**DO THIS**
Reproduce the discussion of academic journal paywalls below word for word, from its first sentence to its last.

Unfortunately the boycott is not focused on the real issue. The problem is not that the journals cost too much, but that they cost anything at all. Keeping the electronic articles behind a paygate prevents easy linking, organizing, and discussing them on the web. The ACM is as guilty of this as Elsevier.
I don't think it's accurate to group in ACM and IEEE with Elsevier. Taking from something I said last week, the ACM and IEEE are professional organizations. Their main purpose is to represent the interests of the community of professionals in computing. If they stop charging for articles, they can still exist as an organization. Their members just need to elevate the issue to the point that the larger organization changes its policy.
Elsevier, on the other hand, will cease to exist if they stop charging. Their main purpose - their business model - is to charge for access to their journals. This business model is no longer necessary, and these companies will eventually die.
A world where knowledge is locked behind several $200/year paywalls is better than a world where knowledge is locked behind a greater number of $X,000/year paywalls. But it is not nearly as desirable as the kind of world we could have if everybody could link to, index, share, and discuss academic articles on the open web.
I agree with that. But you're only looking at them in terms of the price of the paywalls. That misses the point that the ACM and IEEE are organizations that the members can convince to do otherwise. That is not true with Elsevier.

**RECORD EXTRACTS**
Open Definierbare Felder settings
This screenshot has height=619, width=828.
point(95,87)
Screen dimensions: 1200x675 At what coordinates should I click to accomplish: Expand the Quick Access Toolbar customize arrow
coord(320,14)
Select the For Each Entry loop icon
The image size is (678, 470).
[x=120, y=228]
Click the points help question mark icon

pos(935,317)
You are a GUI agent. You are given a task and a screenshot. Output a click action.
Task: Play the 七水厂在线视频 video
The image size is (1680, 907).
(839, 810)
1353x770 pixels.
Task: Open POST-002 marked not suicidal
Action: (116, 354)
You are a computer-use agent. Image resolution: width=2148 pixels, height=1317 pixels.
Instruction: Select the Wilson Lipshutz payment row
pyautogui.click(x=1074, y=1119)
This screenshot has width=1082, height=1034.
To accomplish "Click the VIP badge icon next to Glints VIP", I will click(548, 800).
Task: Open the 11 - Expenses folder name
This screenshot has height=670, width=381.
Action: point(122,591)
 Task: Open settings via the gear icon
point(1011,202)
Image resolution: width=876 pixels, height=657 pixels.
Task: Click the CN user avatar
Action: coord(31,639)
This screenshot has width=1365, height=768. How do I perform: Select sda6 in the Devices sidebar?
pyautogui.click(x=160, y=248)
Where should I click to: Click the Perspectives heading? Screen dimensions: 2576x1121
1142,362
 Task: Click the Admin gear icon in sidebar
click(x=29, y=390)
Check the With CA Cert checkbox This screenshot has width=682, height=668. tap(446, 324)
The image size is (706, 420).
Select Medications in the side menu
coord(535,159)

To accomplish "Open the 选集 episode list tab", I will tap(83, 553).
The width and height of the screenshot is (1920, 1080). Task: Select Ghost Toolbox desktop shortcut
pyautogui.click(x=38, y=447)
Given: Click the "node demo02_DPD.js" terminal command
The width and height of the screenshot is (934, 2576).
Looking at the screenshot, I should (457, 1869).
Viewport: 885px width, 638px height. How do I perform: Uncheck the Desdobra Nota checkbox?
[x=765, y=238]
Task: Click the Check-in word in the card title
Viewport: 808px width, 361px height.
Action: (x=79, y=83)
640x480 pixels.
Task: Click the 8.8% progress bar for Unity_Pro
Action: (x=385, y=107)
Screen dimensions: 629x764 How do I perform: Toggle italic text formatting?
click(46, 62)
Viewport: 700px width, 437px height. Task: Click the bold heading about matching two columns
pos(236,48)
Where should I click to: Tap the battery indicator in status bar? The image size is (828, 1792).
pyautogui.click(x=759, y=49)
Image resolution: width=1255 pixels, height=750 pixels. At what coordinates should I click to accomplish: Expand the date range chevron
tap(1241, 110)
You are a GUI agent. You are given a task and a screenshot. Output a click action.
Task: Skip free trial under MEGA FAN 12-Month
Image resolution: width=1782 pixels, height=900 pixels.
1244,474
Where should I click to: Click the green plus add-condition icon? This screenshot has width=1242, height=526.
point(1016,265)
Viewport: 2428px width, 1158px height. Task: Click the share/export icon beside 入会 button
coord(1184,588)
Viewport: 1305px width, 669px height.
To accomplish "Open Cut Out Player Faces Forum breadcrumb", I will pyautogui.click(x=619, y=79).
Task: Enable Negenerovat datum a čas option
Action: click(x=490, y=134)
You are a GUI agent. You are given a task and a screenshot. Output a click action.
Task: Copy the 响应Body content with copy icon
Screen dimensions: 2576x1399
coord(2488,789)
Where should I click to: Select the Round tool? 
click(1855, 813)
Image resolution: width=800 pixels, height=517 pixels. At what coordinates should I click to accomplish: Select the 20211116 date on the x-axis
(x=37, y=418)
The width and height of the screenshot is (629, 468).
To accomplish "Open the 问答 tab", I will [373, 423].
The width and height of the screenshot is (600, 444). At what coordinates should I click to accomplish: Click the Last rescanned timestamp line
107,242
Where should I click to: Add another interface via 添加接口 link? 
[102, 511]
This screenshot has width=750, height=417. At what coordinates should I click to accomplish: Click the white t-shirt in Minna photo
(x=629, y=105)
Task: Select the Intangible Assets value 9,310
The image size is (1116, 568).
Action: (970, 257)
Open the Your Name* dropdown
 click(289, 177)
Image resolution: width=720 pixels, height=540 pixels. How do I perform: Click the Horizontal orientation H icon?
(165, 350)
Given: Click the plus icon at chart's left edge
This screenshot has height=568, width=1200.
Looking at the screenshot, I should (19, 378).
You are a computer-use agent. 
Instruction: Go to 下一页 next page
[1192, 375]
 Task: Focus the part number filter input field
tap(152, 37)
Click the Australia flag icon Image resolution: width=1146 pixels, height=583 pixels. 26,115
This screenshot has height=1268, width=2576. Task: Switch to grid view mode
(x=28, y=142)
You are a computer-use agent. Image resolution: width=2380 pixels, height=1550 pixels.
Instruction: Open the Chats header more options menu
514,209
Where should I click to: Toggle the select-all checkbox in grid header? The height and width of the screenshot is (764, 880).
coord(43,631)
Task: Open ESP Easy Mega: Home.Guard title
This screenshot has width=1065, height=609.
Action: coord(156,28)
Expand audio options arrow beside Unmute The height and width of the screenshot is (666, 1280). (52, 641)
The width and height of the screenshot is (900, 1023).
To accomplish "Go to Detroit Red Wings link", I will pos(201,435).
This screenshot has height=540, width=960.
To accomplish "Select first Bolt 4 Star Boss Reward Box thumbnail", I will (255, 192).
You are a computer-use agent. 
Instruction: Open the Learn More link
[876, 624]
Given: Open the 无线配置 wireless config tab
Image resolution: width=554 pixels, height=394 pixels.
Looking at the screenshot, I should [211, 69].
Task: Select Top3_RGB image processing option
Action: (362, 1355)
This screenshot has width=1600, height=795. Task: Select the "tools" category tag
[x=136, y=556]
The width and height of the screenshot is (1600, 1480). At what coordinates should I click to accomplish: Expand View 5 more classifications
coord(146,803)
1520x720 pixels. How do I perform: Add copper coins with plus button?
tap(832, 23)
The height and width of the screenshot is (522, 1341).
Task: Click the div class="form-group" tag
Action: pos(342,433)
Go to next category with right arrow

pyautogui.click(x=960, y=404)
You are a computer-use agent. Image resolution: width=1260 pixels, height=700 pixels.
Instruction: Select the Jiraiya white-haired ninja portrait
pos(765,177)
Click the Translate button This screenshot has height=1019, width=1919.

**THE OUTPUT**
Unfortunately the boycott is not focused on the real issue. The problem is not that the journals cost too much, but that they cost anything at all. Keeping the electronic articles behind a paygate prevents easy linking, organizing, and discussing them on the web. The ACM is as guilty of this as Elsevier.
I don't think it's accurate to group in ACM and IEEE with Elsevier. Taking from something I said last week, the ACM and IEEE are professional organizations. Their main purpose is to represent the interests of the community of professionals in computing. If they stop charging for articles, they can still exist as an organization. Their members just need to elevate the issue to the point that the larger organization changes its policy.
Elsevier, on the other hand, will cease to exist if they stop charging. Their main purpose - their business model - is to charge for access to their journals. This business model is no longer necessary, and these companies will eventually die.
A world where knowledge is locked behind several $200/year paywalls is better than a world where knowledge is locked behind a greater number of $X,000/year paywalls. But it is not nearly as desirable as the kind of world we could have if everybody could link to, index, share, and discuss academic articles on the open web.
I agree with that. But you're only looking at them in terms of the price of the paywalls. That misses the point that the ACM and IEEE are organizations that the members can convince to do otherwise. That is not true with Elsevier.